The select committee review is due to report in the autumn, and is remaining tight-lipped about what it will say. Housing and planning minister Keith Hill has also refused to comment, but has told the review he is concerned about the “significant spending implications” of a statutory duty and said he did not want to put travelling people in an “advantageous” position over local residents without housing needs.

Wilson also favours a statutory duty and believes it would be a bad move for the government to allocate money through the corporation. First, he says, it would release local authorities of their responsibility to cater for the travelling community. Second, it has not been made clear where the money will come from, and Wilson fears it might take away funding from housing developments.

Neither Cathy nor Sharon is particularly interested in what the government will decide for the wider travelling community. Their concerns are centred on having a decent site for themselves, where their presence doesn’t cause tension with local people.

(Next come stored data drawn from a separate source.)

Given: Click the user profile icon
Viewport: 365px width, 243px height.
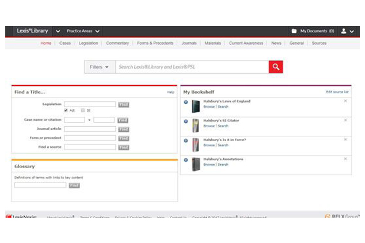Looking at the screenshot, I should pyautogui.click(x=344, y=31).
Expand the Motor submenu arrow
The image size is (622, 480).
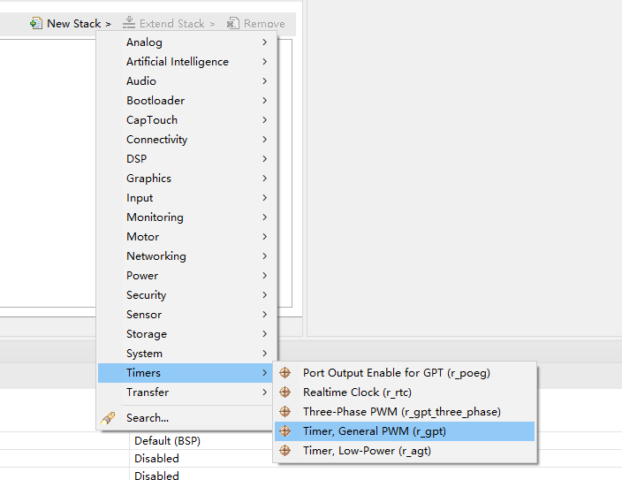(264, 237)
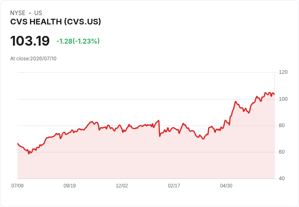The width and height of the screenshot is (299, 207).
Task: Click the sharp price drop after 12/02
Action: coord(159,128)
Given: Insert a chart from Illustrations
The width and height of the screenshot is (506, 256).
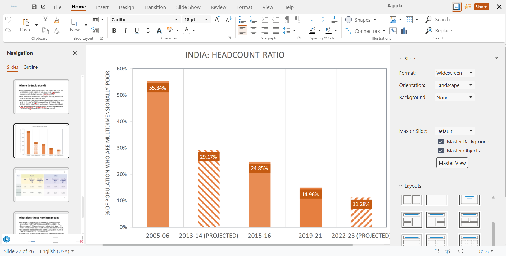Looking at the screenshot, I should coord(404,31).
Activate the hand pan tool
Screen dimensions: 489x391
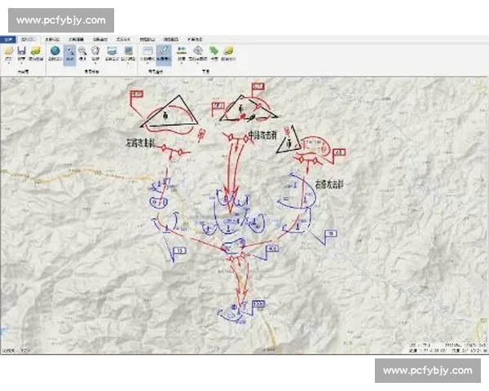tap(95, 51)
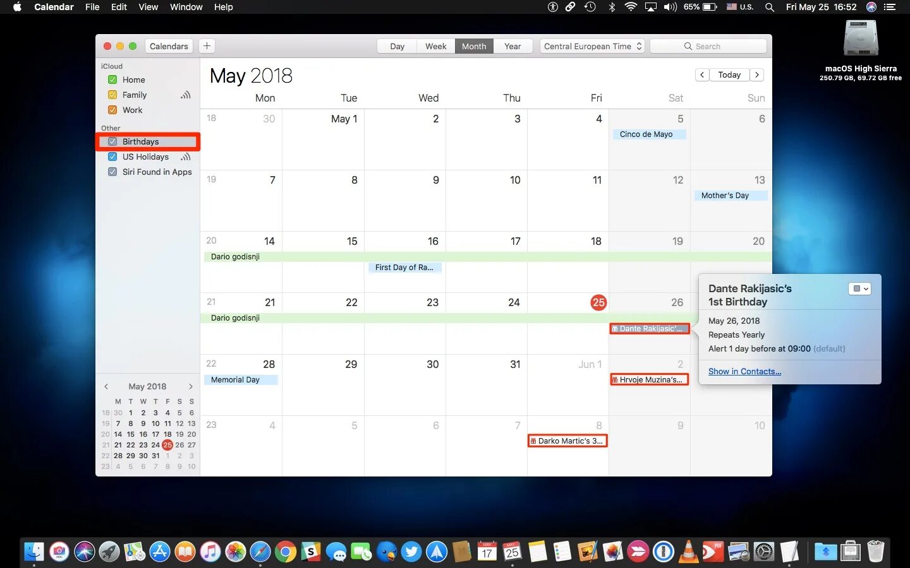Click the Wi-Fi icon in the menu bar

(x=631, y=8)

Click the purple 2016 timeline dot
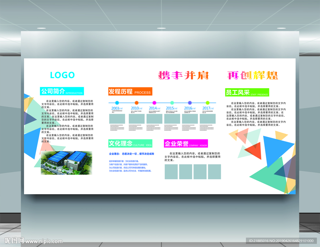pos(189,102)
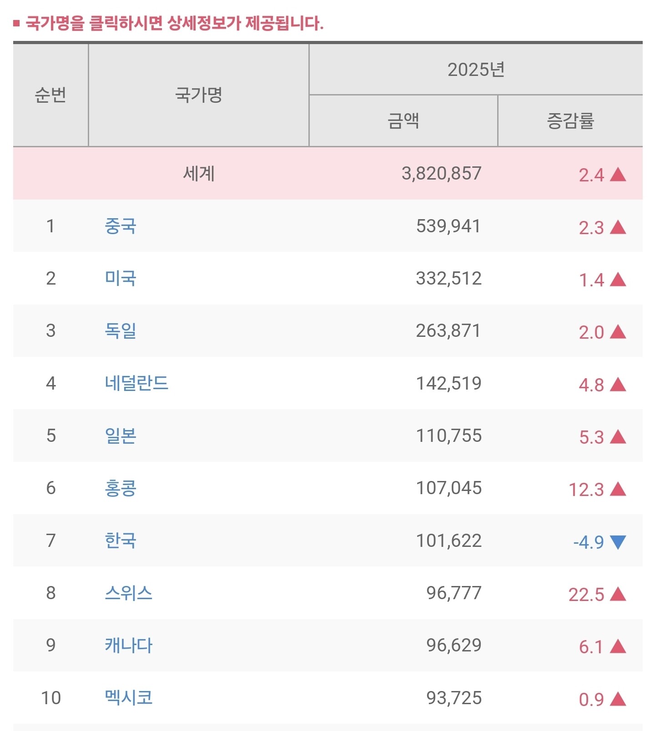
Task: Click the 증감률 column header
Action: pyautogui.click(x=570, y=121)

Thanks to Novas-Ouvertures, things are indeed looking up for Rachel, Cathy’s daughter. Unlike her mother, she has had positive experiences at school and is looking forward to starting secondary school next week with her best friend, who is from a on-travelling family. But she is like her mum in one, fundamental way. “I’ll always live in a caravan,” she promises. And with the help of RSLs and councils, she should be able to.

The forgotten minority

According to the Gypsy and Traveller Law Reform Coalition, a group of organisations that represent Gypsies and Travellers, there are 90,000-120,000 nomadic people in the UK, with a further 200,000 people from these groups living in housing – in total, that’s about the same as the population of Leicester, although the exact figure is difficult to estimate as census records are not accurate.

Government research into the provision and condition of local authority Gypsy and Traveller sites in England, published in 2002, estimates that an additional 1000-2000 pitches on local authority sites are needed to address the current shortfall, and that the maintenance and improvement expenditure needed to bring existing sites up to the required standard and maintain them at this level over the next 30 years is £123.5m.